■ INSTRUCTIONS ■
1. Will you transcribe the part of the investment advisory agreement between "(a) The Company" and "by the Fund.", inclusive?
2. Can you go on with the investment advisory agreement from the point where it stops?

■ PROVIDED TEXT ■

In consideration of the services rendered pursuant to this
Agreement, the Company will pay the Advisor on the first business day of each
month a fee for the previous month at the annual rate of 0.75% of the value of
the Fund's average daily net assets. The fee for the period from the date the
Fund commences its investment operations to the end of the month during which
the Fund commences its investment operations will be prorated according to the
proportion that the period bears to the full monthly period. Upon any
termination of this Agreement before the end of a month, the fee for such part
of that month will be prorated according to the proportion that the period
bears to the full monthly period and will be payable upon the date of
termination of this Agreement. For the purpose of determining fees payable to
the Advisor, the value of the Fund's net assets will be computed at the times
and in the manner specified in the Prospectus and/or the Statement.
6. Expenses.
The Advisor will bear all expenses in connection with the
performance of its services under this Agreement. The Company will be
responsible for all of the Fund's other expenses and liabilities, including
but not limited to: costs incurred in connection with the Company's
organization; investment advisory, sub-investment advisory and administration
fees; fees for necessary professional and brokerage services; fees for any
pricing service; the costs of regulatory compliance; the costs associated with
maintaining the Company's legal existence; and the costs of corresponding with
shareholders of the Fund.
7. Reduction of Fee.
If in any fiscal year of the Fund, the aggregate expenses of the
Fund (including fees pursuant to this Agreement, but excluding interest,
taxes, brokerage fees and, if permitted by the relevant state securities
commissions, extraordinary expenses or other expenses) exceed the expense
limitation of any state having jurisdiction over the Fund, the Advisor will
reduce its fee to the Fund for that excess expense, to the extent required by
state law. A fee reduction pursuant to this paragraph 7, if any, will be
estimated, reconciled and paid on a monthly basis.
8. Services to Other Companies or Accounts.
(a) The Company understands that the Advisor now acts, will
continue to act and may act in the future as investment adviser to fiduciary
and other managed accounts, and may act in the future as investment adviser to
other investment companies, and the Company has no objection to the Advisor so
acting, provided that whenever the Fund and one or more fiduciary and other
managed accounts or other investment companies advised by the Advisor have
available funds for investment, investments suitable and appropriate for each
will be allocated in accordance with a formula believed by the Advisor to be
equitable to each. The Company recognizes that in some cases this procedure
may adversely affect the price paid or received by the Fund or the size of the
position obtained or disposed of by the Fund.
(b) The Company understands that the persons employed by the
Advisor to assist in the performance of the Advisor's duties under this
Agreement will not devote their full time to such service and nothing
contained in this Agreement will be deemed to limit or restrict the right of
the Advisor or any affiliate of the Advisor to engage in and devote time and
attention to other businesses or to render services of whatever kind or
nature.
9. Term of Agreement.

■ EXTRACTED MATERIAL ■
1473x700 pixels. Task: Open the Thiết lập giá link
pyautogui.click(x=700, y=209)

* * *

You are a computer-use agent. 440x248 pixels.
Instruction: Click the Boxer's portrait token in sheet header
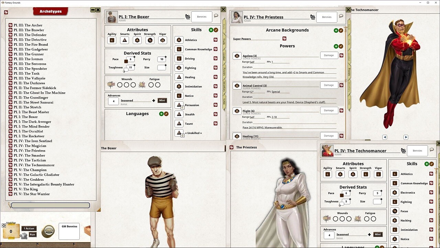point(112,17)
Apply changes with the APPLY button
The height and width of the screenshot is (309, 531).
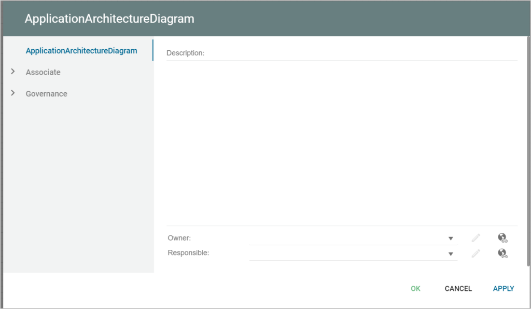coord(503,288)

■ RESULTS ■
1.
(a) The Company understands that the Advisor now acts, will
continue to act and may act in the future as investment adviser to fiduciary
and other managed accounts, and may act in the future as investment adviser to
other investment companies, and the Company has no objection to the Advisor so
acting, provided that whenever the Fund and one or more fiduciary and other
managed accounts or other investment companies advised by the Advisor have
available funds for investment, investments suitable and appropriate for each
will be allocated in accordance with a formula believed by the Advisor to be
equitable to each. The Company recognizes that in some cases this procedure
may adversely affect the price paid or received by the Fund or the size of the
position obtained or disposed of by the Fund.

2.
(a) This Agreement will become effective as of the date the Fund
commences its investment operations and will continue for an initial two-year
term and will continue thereafter so long as the continuance is specifically
approved at least annually by (i) the Board of Directors of the Company or
(ii) a vote of a "majority" (as defined in the Investment Company Act of 1940,
as amended (the "1940 Act")) of the Fund's outstanding voting securities,
provided that in either event the continuance is also approved by a majority
of the Directors who are not "interested persons" (as defined in the 1940 Act)
of any party to this Agreement, by vote cast in person at a meeting called for
the purpose of voting on the approval.
(b) This Agreement is terminable, without penalty, on 60 days'
written notice, by the Board of Directors of the Company or by vote of holders
of a majority of the Fund's outstanding voting securities, or upon 60 days'
written notice, by the Advisor.
(c) This Agreement will terminate automatically in the event of
its "assignment" (as defined in the 1940 Act).
10. Representation by the Company.
The Company represents that a copy of the Articles of
Incorporation are on file with the Secretary of the State of Maryland.
11. Limitation of Liability.
The execution and delivery of this Agreement have been authorized
by the Board of Directors of the Company. No series of the Company, including
the Fund, will be liable for any claims against any other series.
12. Governing Law.
This agreement shall be governed by, and construed and interpreted
in accordance with, the laws of the State of New York.
13. Other.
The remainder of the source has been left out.